HPC Threads Homework Project 1: Threads in C

Introduction

Begin by typing

   man -k pthread

   man pthread_create

When you have a basic understanding of what pthread_create does and how it works, create a new directory and save copies of pi.c and Makefile there.

The file pi.c contains a program that computes an approximation of PI using 1 or more threads. Since PI == 4 * arctan(1) and the arctan(x) == the integral from 0 to x of (1/(1+x*x)), the program calculates a numerical approximation of this integral and uses it to approximate PI. Take a few minutes to study the program. Don't proceed until you understand what it is doing, and why.

Exercise: Part I

On your workstation, compile the program using the Makefile to ensure that it compiles correctly. Execute the program using the command:

   ./a.out 1000 1

   ./a.out intervals threads

Note that the precision of our approximation of PI is rather limited. PI is a transcendental number, so its exact value cannot be specified -- we must always deal with an approximation. The question is how precise our approximation is.

Execute the program again, increasing the first command-line argument by a factor of ten:

   ./a.out 10000 1

Keep increasing the command-line argument by a factor of ten until (a) the program takes longer than five seconds; or (b) the approximation of PI is as accurate as the value given for comparison purposes. Record this intervals value.

Exercise: Part II

   time ./a.out yourIntervals 1

Repeat this procedure using 2, 4, and 8 for the number of threads.
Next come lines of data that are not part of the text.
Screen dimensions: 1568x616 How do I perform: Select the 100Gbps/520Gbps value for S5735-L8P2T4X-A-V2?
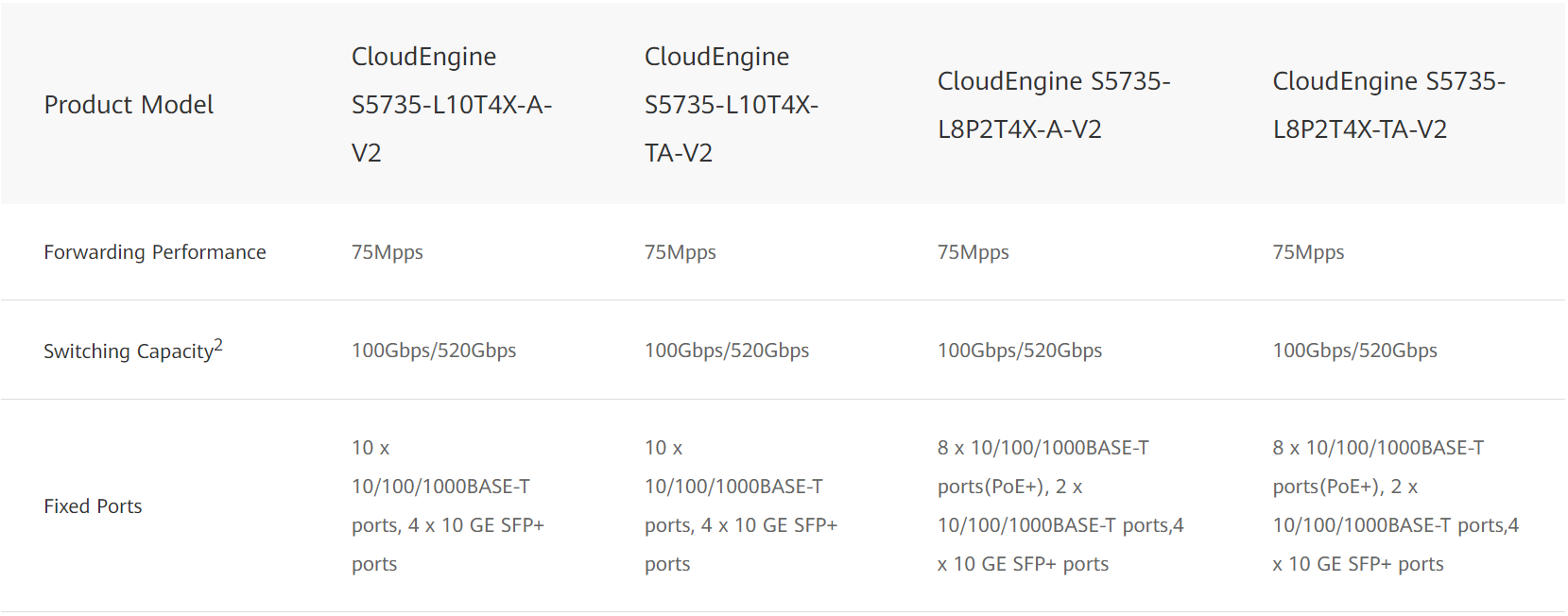[x=1020, y=351]
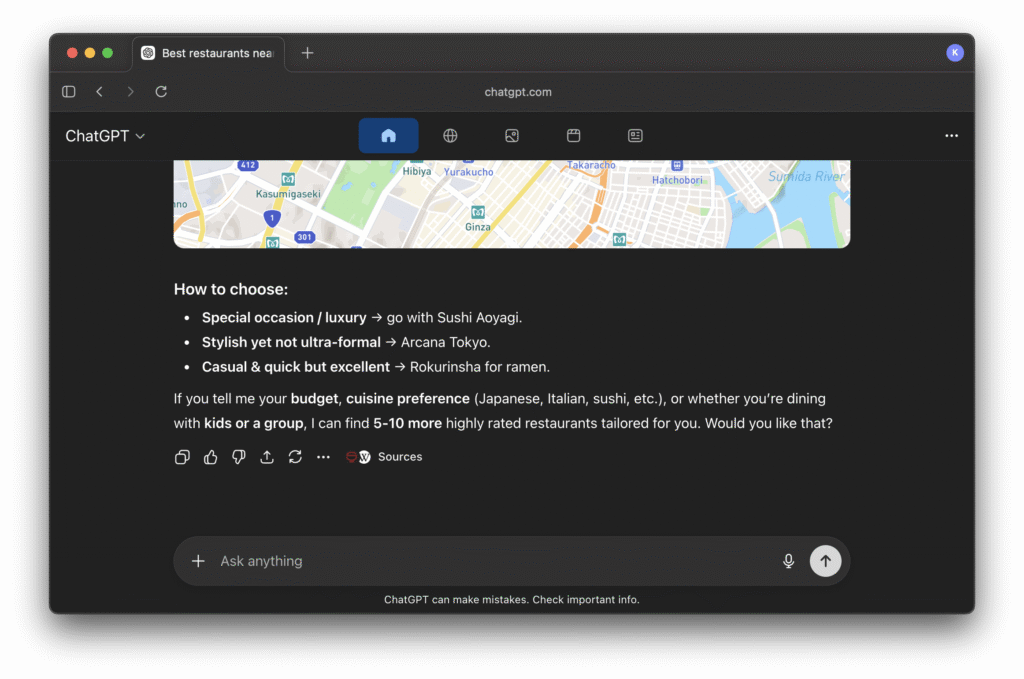Expand the ChatGPT model dropdown
The height and width of the screenshot is (679, 1024).
pos(105,136)
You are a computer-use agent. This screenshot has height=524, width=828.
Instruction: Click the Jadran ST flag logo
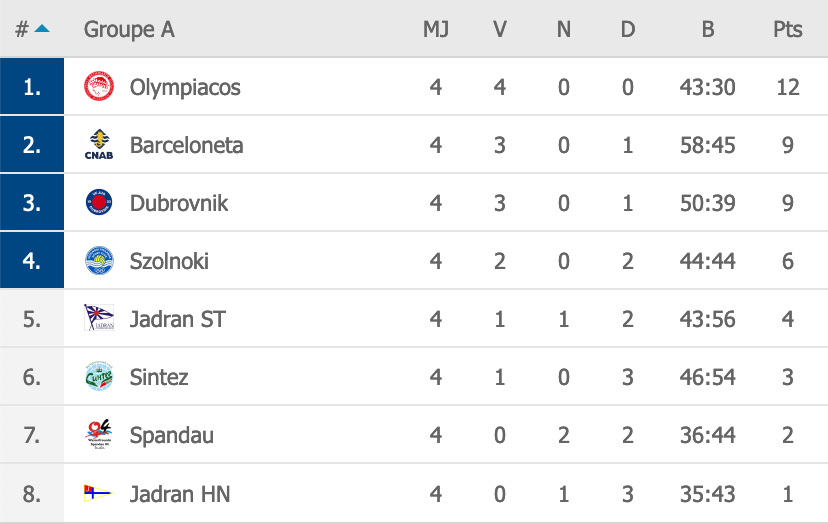[x=99, y=319]

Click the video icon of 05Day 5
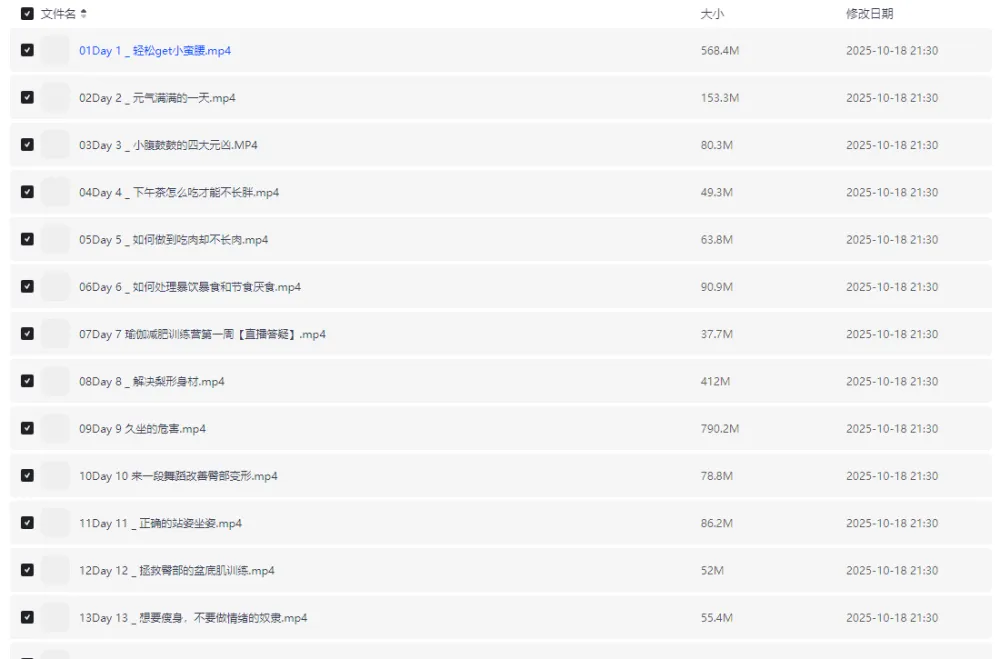click(x=56, y=240)
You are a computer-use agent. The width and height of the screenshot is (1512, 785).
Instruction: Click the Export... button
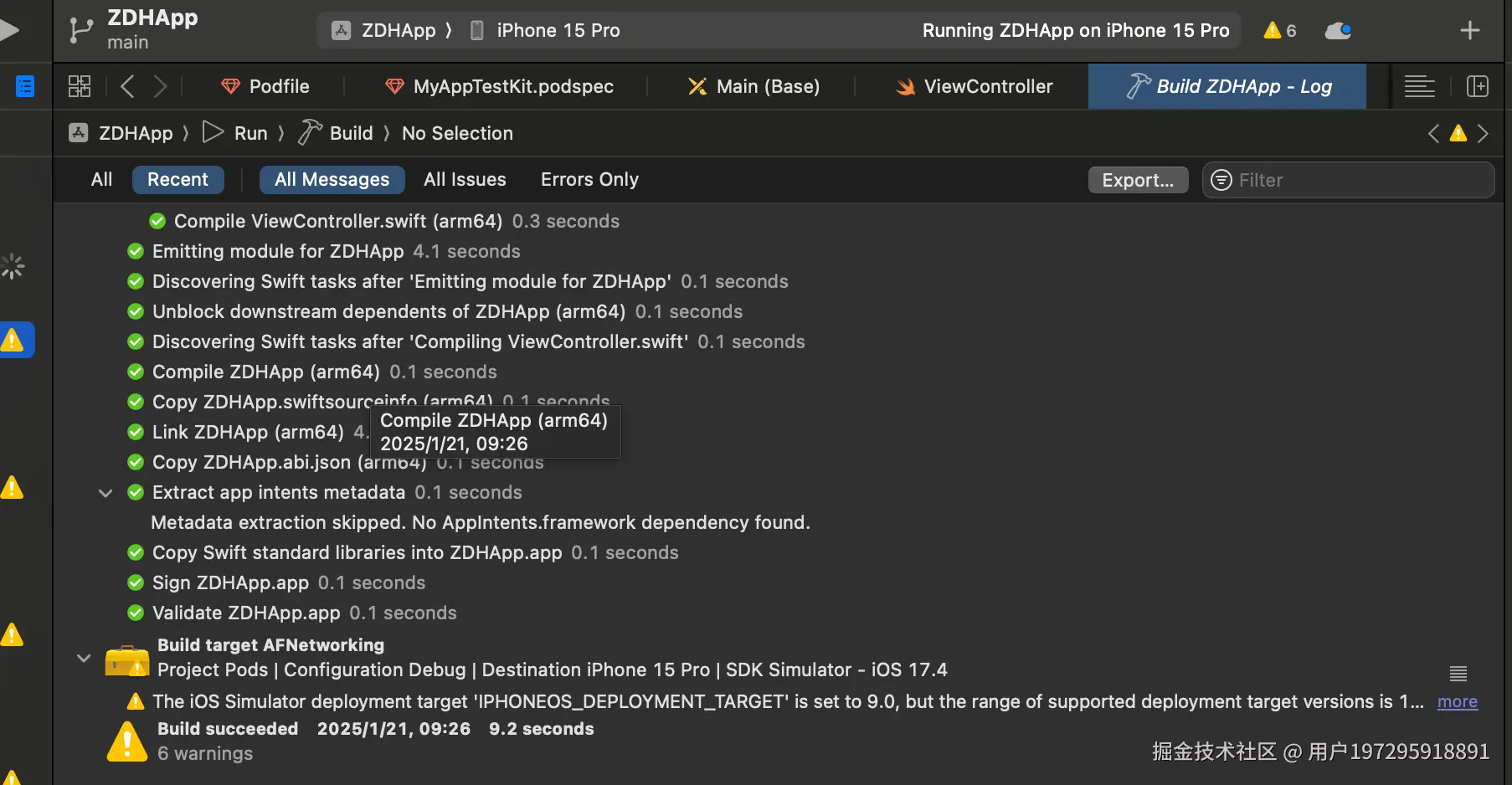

Using your spreadsheet, compute the speedup using 2, 4, and 8 threads. Create a line-chart showing the real execution time using 1, 2, 4, and 8 threads.

Exercise: Part III

Login to acolyte and recompile your program there.

1. Repeat our "experiment" there. Add the real and user times as additional series to your spreadsheet. Add a second line to your chart showing the real time on acolyte. (Be sure to label each line clearly.)
2. Currently, the "main" thread of the program spawns off the N child threads and then sits idle until they terminate. Modify the program so that for N threads, the "main" thread creates N-1 threads numbered 1..N-1, and then performs the work formerly done by thread "0". Repeat our "experiment" again using this modified version. Add additional series to your spreadsheet and a third line to your chart with the results of this "experiment."

Exercise: Part IV

Login to ohm.calvin.edu (the cluster's head node) and recompile your program there. Repeat the "experiment" a final time, using your modified version of the program. Add final series to your spreadsheet and a line to your chart with the results of this "experiment."

Homework

Have a good holiday!

(Optional.) For extra credit, rewrite the circuit program as a shared-memory (multithreaded) application. Compare its performance to that of the MPI version we wrote previously.

Hand In

• The modified source code of your program;
• Your spreadsheet, including the line chart showing your various series.
• An analysis of your observations. How do the real and the user times relate to one another? How does the number of CPUs a computer has affect these times? According to your data, how many CPUs does acolyte have? How many CPUs does ohm's head-node have? On what experimental evidence do you base your conclusions? What is different about a ulab machine, acolyte, and ohm's head node that lead to differing results? What are the benefits of shared-memory (multithreaded) HPC vs distributed memory (e.g., MPI) HPC? What are the limitations?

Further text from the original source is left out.